Project description:1. Isolation of free and membrane-bound ribosomes from embryonic chick sternal-cartilage cells labelled for 4min with [14C]proline and their subsequent analysis for hydroxy[14C]proline indicated that cartilage procollagen biosynthesis occurs on bound ribosomes. 2. Nascent procollagen polypeptides on bound ribosomes isolated from cells labelled with [14C]lysine were found to contain hydroxy[14C]lysine indicating that hydroxylation of lysine commences while the growing chains are still attached to the ribosomes. 3. Analysis of bound ribosomes labelled with either [14C]proline or [14C]lysine on sucrose density gradients indicated that cartilage procollagen is synthesized on large polyribosomes in the range 250-400S. 4. Microsomal preparations isolated from cells pulse-labelled for 4 min with [14C]proline were used to determine the direction of release of nascent procollagen polypeptides.
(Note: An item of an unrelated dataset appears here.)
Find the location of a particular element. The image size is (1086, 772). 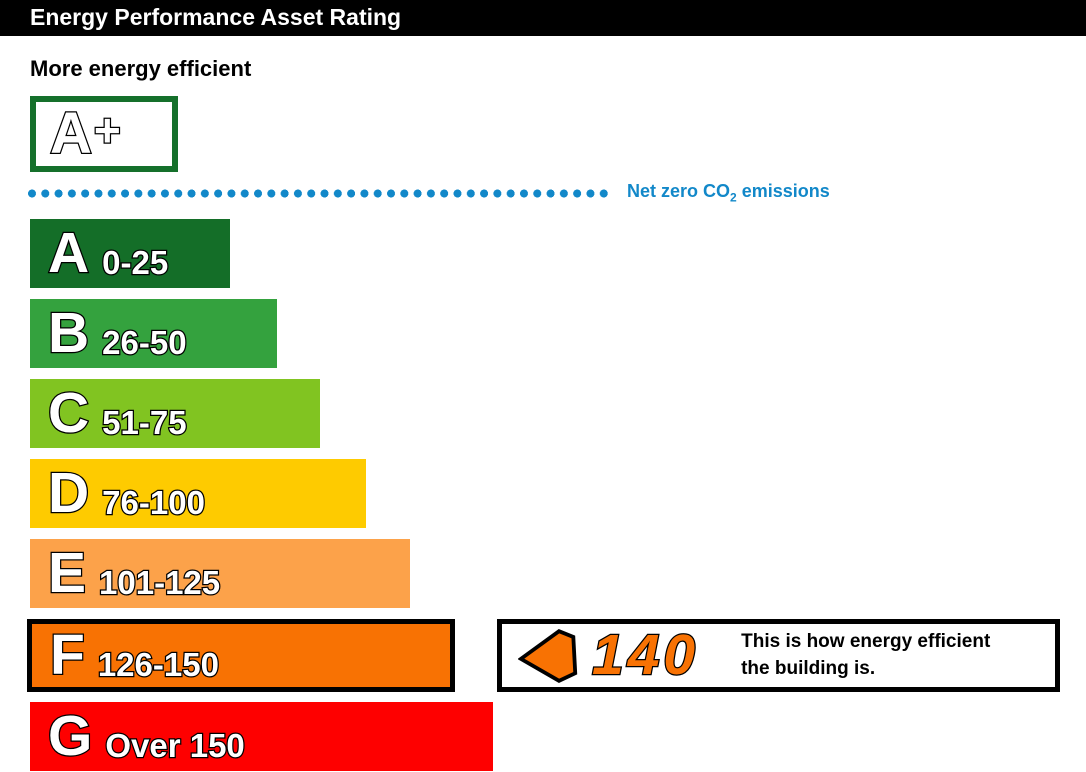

Puromycin induced the vectorial release of nascent procollagen polypeptides into the microsomal vesicles suggesting that the first step in the secretion of procollagen polypeptides is their transfer from the ribosomes through the membrane of the endoplasmic reticulum into the cisternal space. 5. The procollagen polypeptides secreted by cartilage cells were shown to be linked by inter-chain disulphide bonds. 6. Examination of the state of aggregation of pro-alpha chains in subcellular fractions isolated from cartilage cells labelled with [14C]proline for various periods of time have provided data on the timing and location of inter-chain disulphide-bond formation. This process commences in the rough endoplasmic reticulum after the release of completed pro-alpha chains from membrane-bound ribosomes. Pro-alpha chains isolated from fractions of smooth endoplasmic reticulum were virtually all present as disulphide-bonded aggregates, suggesting that either disulphide bonding is completed in this cellular compartment, or that procollagen needs to be in a disulphide-bonded form to be transferred to this region of the endoplasmic reticulum. 7. Comparison of these results with previously published data on disulphide bonding in tendon cells suggest that the rate of inter-chain disulphide-bond formation is significantly slower in cartilage cells.